Central banks, including the US Federal Reserve, need to figure out the implications of such distributed ledger technologies and how to adapt to them. At the very minimum, there are looming changes to how central banks run monetary policy and ensure financial stability.
Unofficial cryptocurrencies are not about to displace central bank currencies. Moreover, the Fed arguably has little to worry about given the dominance of US financial markets and the dollar in global finance. Still, even the Fed risks being outrun by rapid technological change in financial markets that could strike at its core functions. It should instead seize the opportunity to lead the world’s central banks by harnessing the powers of the new technology.

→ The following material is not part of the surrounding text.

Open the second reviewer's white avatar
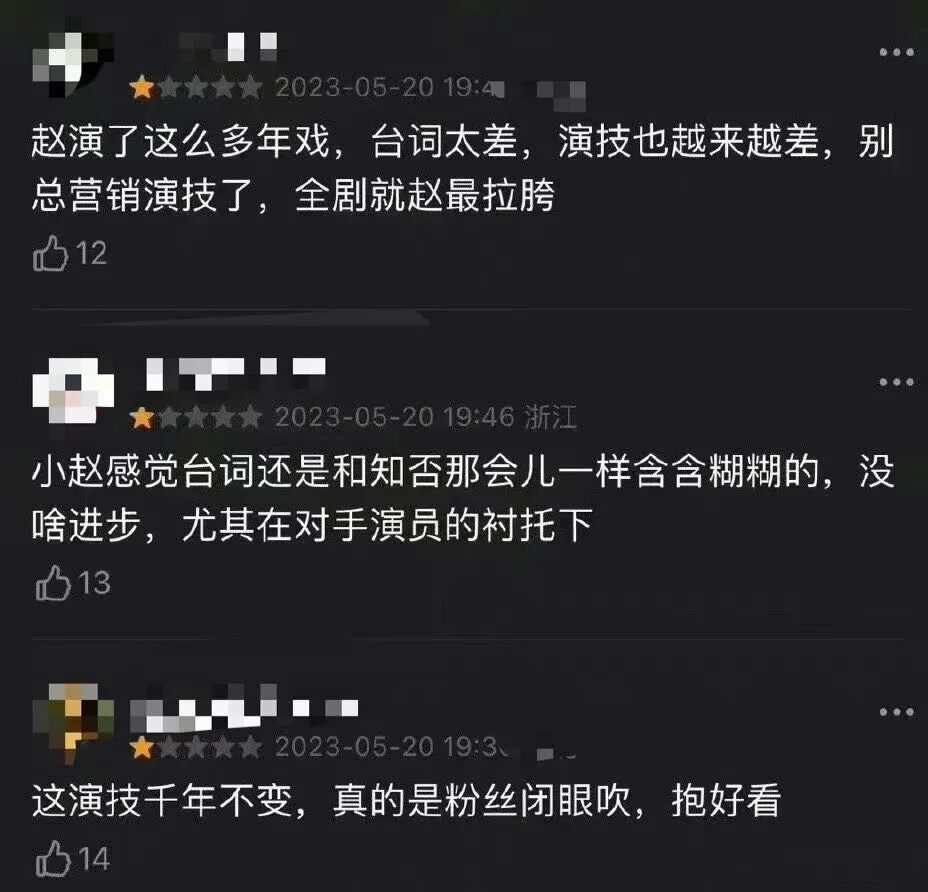Viewport: 928px width, 892px height. click(72, 390)
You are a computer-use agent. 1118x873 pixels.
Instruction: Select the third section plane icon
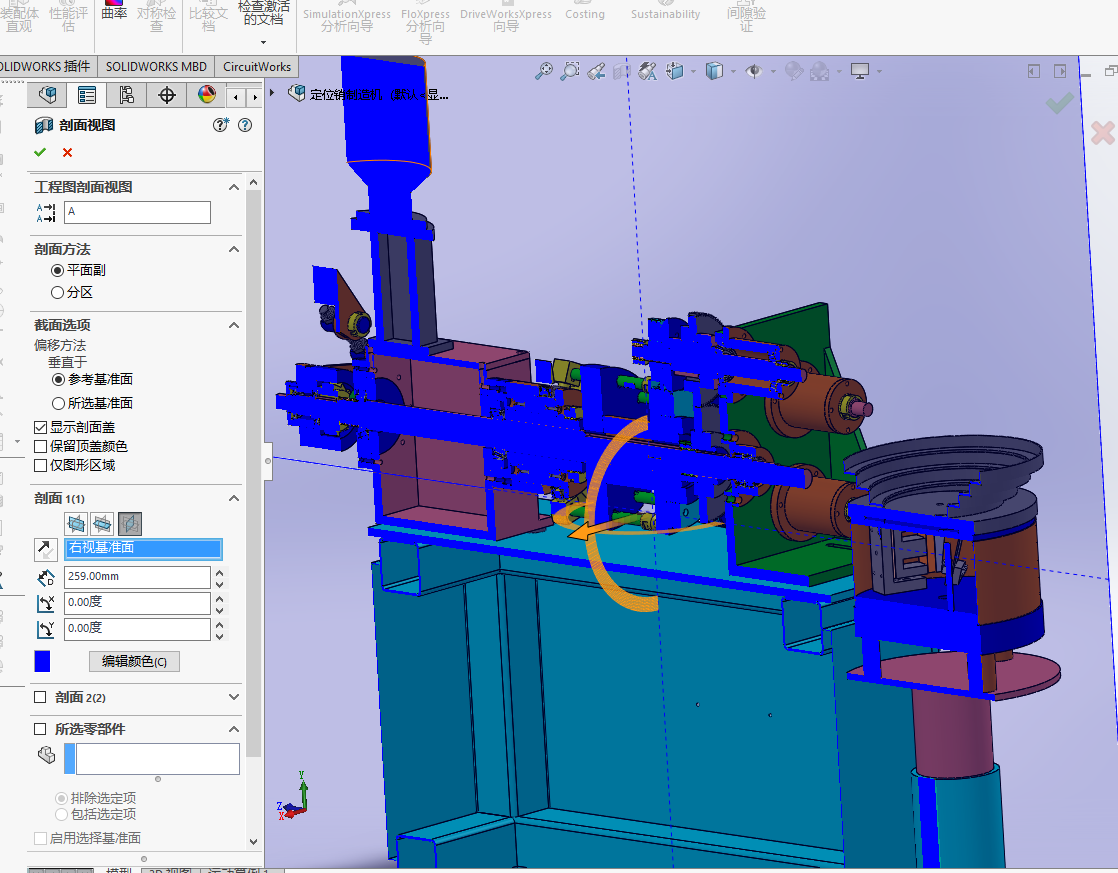[129, 523]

Blockchain is an electronic distributed ledger that can record transactions between two parties efficiently and in a verifiable and permanent way. Each transaction is recorded on multiple electronic ledgers, is visible to anyone with a computer, and cannot be manipulated by any one party.
This process is the crux of the technology’s appeal. Rather than having transactions verified by a central bank or commercial bank, blockchain does so through people power. Trust comes from the public verification by multiple agents in a network, who must all agree.

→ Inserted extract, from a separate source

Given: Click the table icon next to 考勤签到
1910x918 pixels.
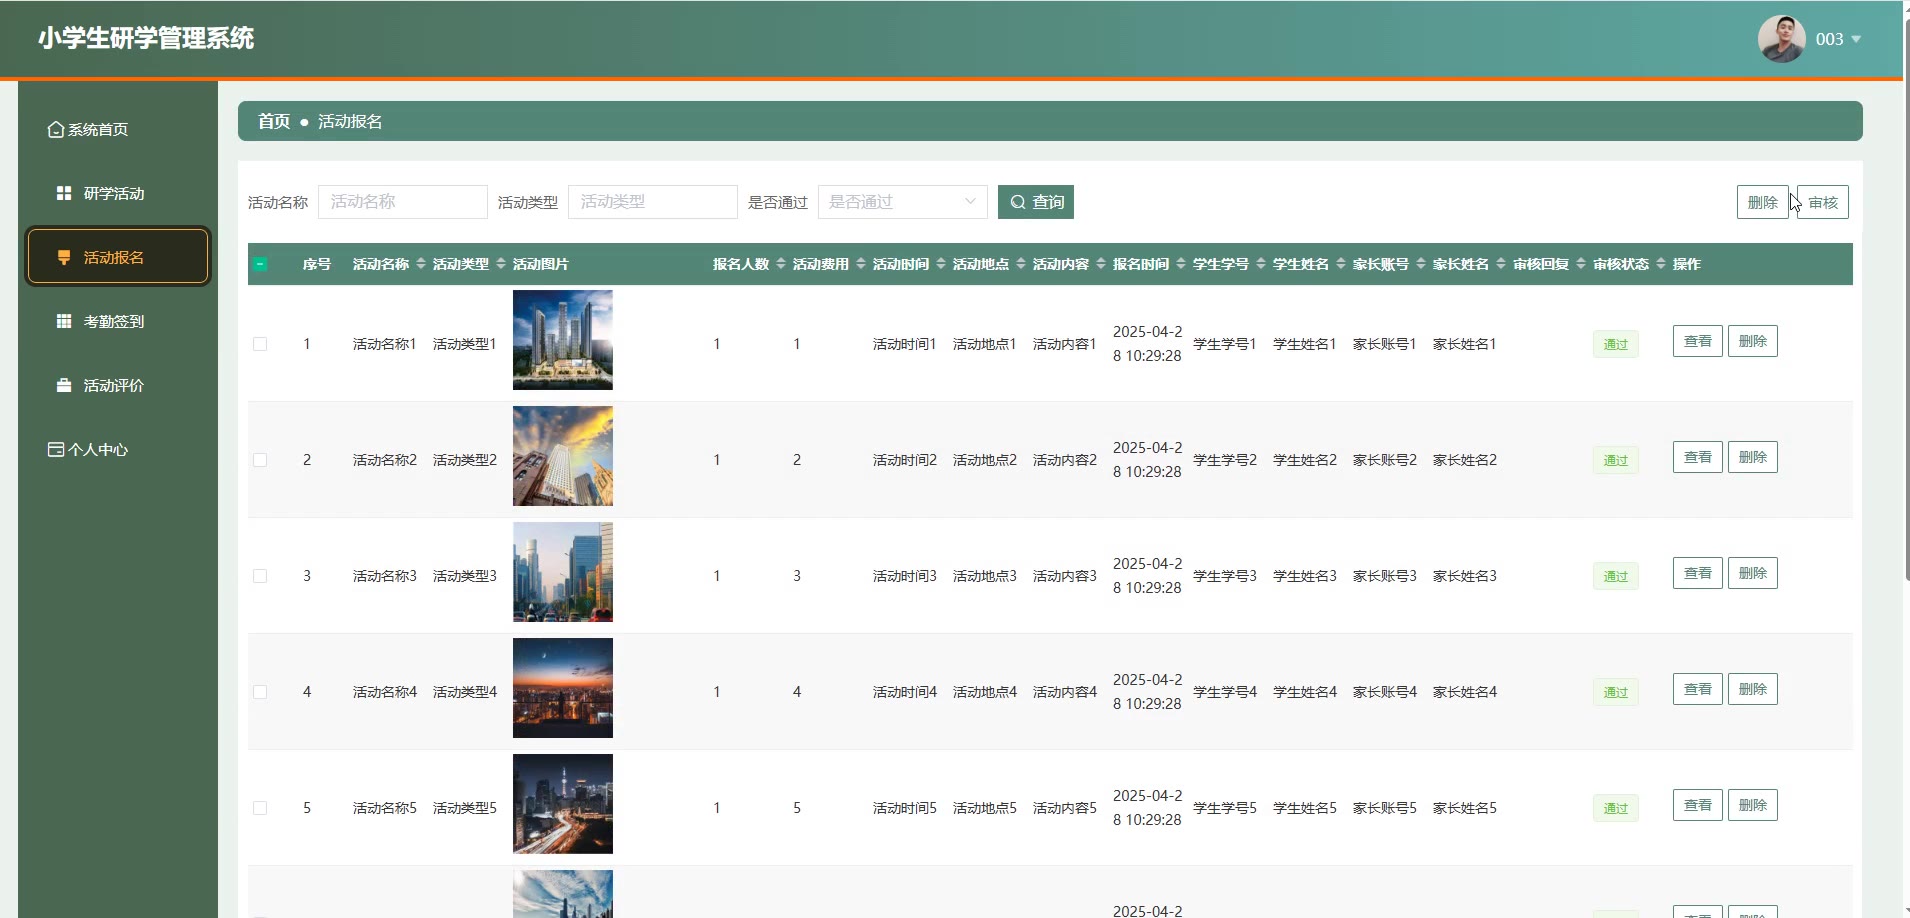Looking at the screenshot, I should coord(64,321).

Adopting distributed ledger technology could transform modern financial systems, which are rife with inefficiencies. Making payments, verifying different stages of a transaction, and ensuring the finality of such transactions remains time-consuming and costly. Banks charge steep fees to process domestic payments. International transactions are even worse, with the process taking days and involving a stiff fee.

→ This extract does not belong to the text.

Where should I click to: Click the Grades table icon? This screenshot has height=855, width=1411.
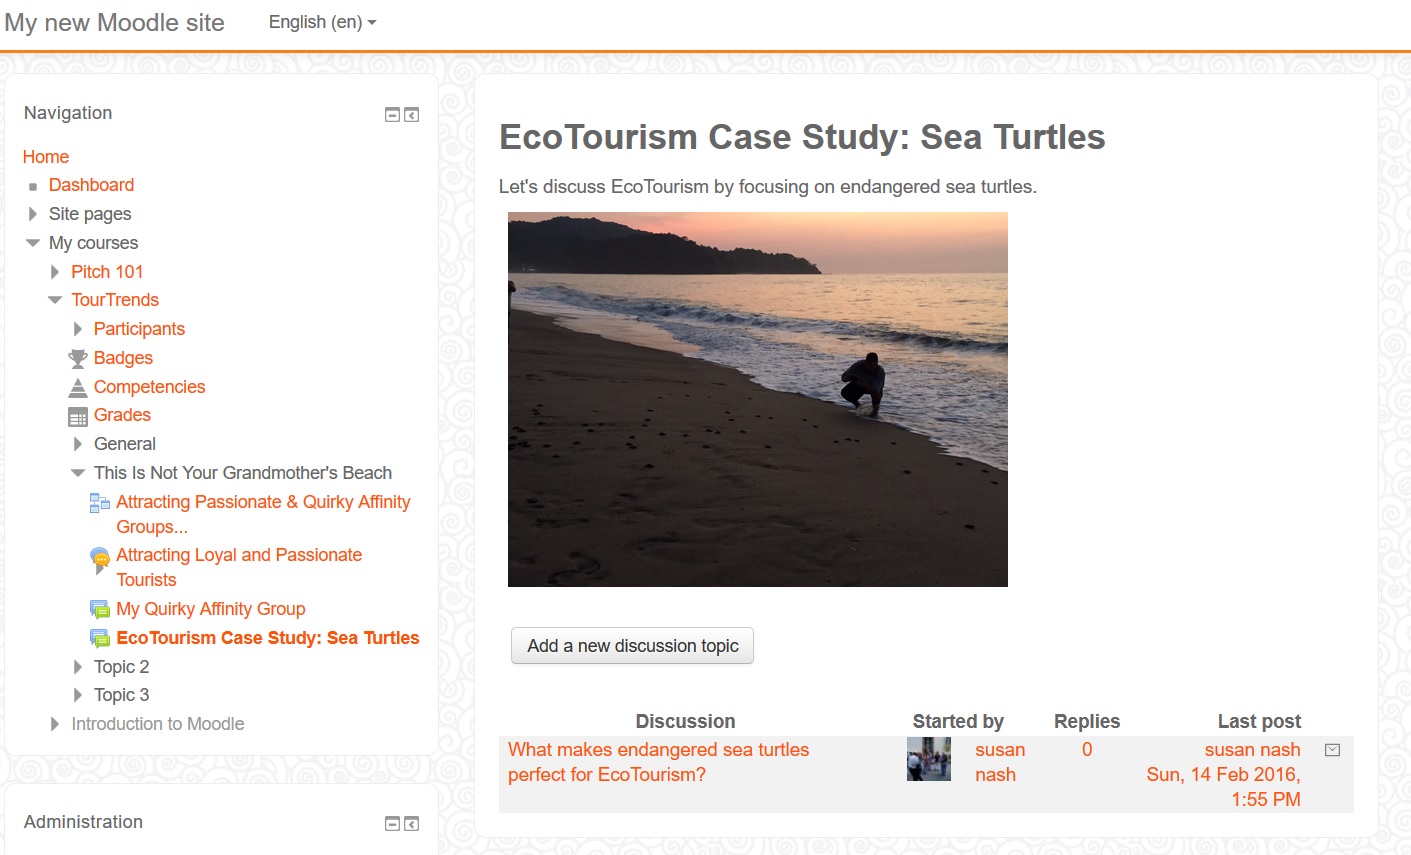[x=78, y=416]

The new technology can make these processes more efficient, quicker and cheaper. It could allow a group of banks to settle transactions without having to go through a trusted middleman such as a central bank. Unlike bitcoin’s public ledger, they could restrict access to the ledger to a network of participating banks. This would also make it easier to transfer funds across countries, cheaply and with instant verification.
This is all good for financial institutions and their customers, but could leave central banks with a diminished role, making it harder to monitor and control domestic and cross-border financial transactions.
Some central banks, such as those of Singapore and Sweden, plan to issue digital versions of their currencies to retain their key role in domestic payment systems. Many emerging market economies, including China and Uruguay, have similar plans in the works. Their governments view official digital currencies as a way to also broaden financial inclusion.
The Fed is undertaking a major effort to improve retail and interbank payment systems in the US. But it remains sceptical about whether digital currencies can contribute to this effort. Attempts by Russia and Venezuela to issue their own cryptocurrencies to evade financial sanctions have heightened scepticism about the necessity and legitimacy of official digital currencies. This could be a lost opportunity.
The Fed and other central banks can deploy the technology to benefit their countries. Unlike paper currency, digital cash is potentially cheaper and easier to use, and makes it harder to evade taxes or fuel illicit activities. Central banks could also use the technology to improve the speed and efficiency of payment systems, rendering it easier to make and verify payments across people, businesses and financial institutions.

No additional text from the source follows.